Anstatt die klassische Standardisierung eines „Weltmodells des Engineerings“ zu starten und abzuwarten, hat der GMA-Fachausschuss 6.16 „Integriertes Engineering in der Prozessleittechnik“ seit Januar 2014 eine agile Standardisierungsmethodik verfolgt, die auf den folgenden Anforderungen basiert:
- „Nur benötigte Daten übertragen“: Im GMA-FA 6.16 wird nur die PLT-Stelle betrachtet und vom Datenmodell bis zur Implementierung in Werkzeuge umgesetzt. Dieser „Durchstich“ soll die Effizienz der Standarisierungsmethode nachweisen und für PLT-Stellen sogleich nutzbar sein.
- „Schrittweise Standardisierung“: Die schrittweise Standardisierung erfolgt dadurch, dass zunächst nur die PLT-Stelle betrachtet und in den Datenaustausch eingebracht wird. Später können weitere Artefakte folgen. Schrittweise werden so proprietäre Datenmodelle durch Standards ersetzt. Jeder Schritt ist nutzbar und sinnvoll.

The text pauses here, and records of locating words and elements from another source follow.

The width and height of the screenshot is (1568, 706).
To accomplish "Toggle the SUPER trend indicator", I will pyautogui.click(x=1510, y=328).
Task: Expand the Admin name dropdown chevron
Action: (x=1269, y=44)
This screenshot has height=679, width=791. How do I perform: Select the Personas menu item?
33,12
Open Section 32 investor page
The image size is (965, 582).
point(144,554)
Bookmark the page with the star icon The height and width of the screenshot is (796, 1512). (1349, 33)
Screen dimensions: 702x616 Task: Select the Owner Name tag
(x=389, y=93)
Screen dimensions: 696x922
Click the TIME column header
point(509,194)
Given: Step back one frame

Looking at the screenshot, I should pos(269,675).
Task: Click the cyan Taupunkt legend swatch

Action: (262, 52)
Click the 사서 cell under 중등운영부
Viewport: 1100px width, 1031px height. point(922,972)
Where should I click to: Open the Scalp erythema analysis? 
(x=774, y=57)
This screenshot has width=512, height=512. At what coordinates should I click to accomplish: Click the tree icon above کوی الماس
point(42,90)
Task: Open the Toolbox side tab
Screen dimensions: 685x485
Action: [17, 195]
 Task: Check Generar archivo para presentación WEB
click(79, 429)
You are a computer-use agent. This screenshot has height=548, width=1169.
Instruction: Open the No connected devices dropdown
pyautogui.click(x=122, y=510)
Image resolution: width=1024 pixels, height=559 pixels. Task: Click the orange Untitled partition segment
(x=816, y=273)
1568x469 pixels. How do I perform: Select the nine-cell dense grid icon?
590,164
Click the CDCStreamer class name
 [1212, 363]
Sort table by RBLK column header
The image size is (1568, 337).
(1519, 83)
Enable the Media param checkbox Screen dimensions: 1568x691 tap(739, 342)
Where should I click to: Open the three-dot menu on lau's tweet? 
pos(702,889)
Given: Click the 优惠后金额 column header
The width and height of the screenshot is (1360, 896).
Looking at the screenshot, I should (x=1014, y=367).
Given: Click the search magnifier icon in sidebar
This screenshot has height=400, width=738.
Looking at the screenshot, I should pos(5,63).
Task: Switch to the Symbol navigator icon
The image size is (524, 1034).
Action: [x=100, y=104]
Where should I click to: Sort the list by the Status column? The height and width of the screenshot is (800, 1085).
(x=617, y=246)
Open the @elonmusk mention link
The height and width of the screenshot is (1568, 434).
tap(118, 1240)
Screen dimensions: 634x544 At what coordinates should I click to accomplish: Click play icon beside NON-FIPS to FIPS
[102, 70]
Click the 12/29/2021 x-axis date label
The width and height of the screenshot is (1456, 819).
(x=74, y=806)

- „Orientierung am Objekt“: Die Datenmodellierung erfolgt in einem Klassenmodell. Der genaue Aufbau des Objektes PLT-Stelle mit seinen Attributen ist im Abschnitt Modell zu finden.
- „Neutrale und private Daten gemeinsam übertragen“: Im GMA-FA 6.16 wurde entschieden, ein Datenformat zu wählen, bei dem neutrale (standardisierte) und private (nicht standardisierte) Daten gemeinsam in einer Datei übertragen werden können. Die privaten Daten können (optional) vom Empfänger projektspezifisch interpretiert werden.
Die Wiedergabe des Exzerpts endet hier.